### What is needed
Restate exactly, please, each line of the listing from the one with "The width and height of the screenshot is (1470, 827)." to the last, including both.

|---|

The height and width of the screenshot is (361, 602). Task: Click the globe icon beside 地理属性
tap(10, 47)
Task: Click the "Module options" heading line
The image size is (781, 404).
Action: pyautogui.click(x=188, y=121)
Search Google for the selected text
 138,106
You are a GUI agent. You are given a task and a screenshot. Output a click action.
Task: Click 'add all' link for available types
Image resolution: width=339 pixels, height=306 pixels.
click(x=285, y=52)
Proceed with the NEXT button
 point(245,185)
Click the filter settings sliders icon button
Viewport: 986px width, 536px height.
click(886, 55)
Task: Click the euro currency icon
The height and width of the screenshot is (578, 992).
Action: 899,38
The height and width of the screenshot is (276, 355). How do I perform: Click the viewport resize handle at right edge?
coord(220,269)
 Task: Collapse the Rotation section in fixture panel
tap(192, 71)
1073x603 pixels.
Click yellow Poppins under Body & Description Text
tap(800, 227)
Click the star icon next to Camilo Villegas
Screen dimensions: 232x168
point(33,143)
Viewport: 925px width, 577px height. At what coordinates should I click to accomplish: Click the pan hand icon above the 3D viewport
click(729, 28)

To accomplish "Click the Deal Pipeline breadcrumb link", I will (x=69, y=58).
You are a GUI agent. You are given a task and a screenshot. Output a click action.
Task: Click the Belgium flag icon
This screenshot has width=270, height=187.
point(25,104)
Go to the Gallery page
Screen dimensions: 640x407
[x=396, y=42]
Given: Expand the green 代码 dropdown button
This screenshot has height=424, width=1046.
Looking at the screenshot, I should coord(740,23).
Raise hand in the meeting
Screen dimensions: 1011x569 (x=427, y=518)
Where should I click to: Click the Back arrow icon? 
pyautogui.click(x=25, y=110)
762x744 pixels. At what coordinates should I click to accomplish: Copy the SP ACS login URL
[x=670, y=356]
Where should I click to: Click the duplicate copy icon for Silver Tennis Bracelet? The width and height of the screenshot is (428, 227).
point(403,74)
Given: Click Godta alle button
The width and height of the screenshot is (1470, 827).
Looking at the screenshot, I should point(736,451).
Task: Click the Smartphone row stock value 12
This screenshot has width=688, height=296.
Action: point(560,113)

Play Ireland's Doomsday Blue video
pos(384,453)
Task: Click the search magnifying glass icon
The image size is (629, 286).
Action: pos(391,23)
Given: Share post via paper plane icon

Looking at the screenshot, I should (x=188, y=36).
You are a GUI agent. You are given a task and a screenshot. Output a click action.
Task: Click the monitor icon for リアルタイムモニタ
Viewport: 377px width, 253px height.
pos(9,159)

|---|

### Output for this task
The width and height of the screenshot is (1470, 827).
Looking at the screenshot, I should point(736,451).
Task: Click the Smartphone row stock value 12
This screenshot has width=688, height=296.
Action: point(560,113)

Play Ireland's Doomsday Blue video
pos(384,453)
Task: Click the search magnifying glass icon
The image size is (629, 286).
Action: pos(391,23)
Given: Share post via paper plane icon

Looking at the screenshot, I should (x=188, y=36).
You are a GUI agent. You are given a task and a screenshot. Output a click action.
Task: Click the monitor icon for リアルタイムモニタ
Viewport: 377px width, 253px height.
pos(9,159)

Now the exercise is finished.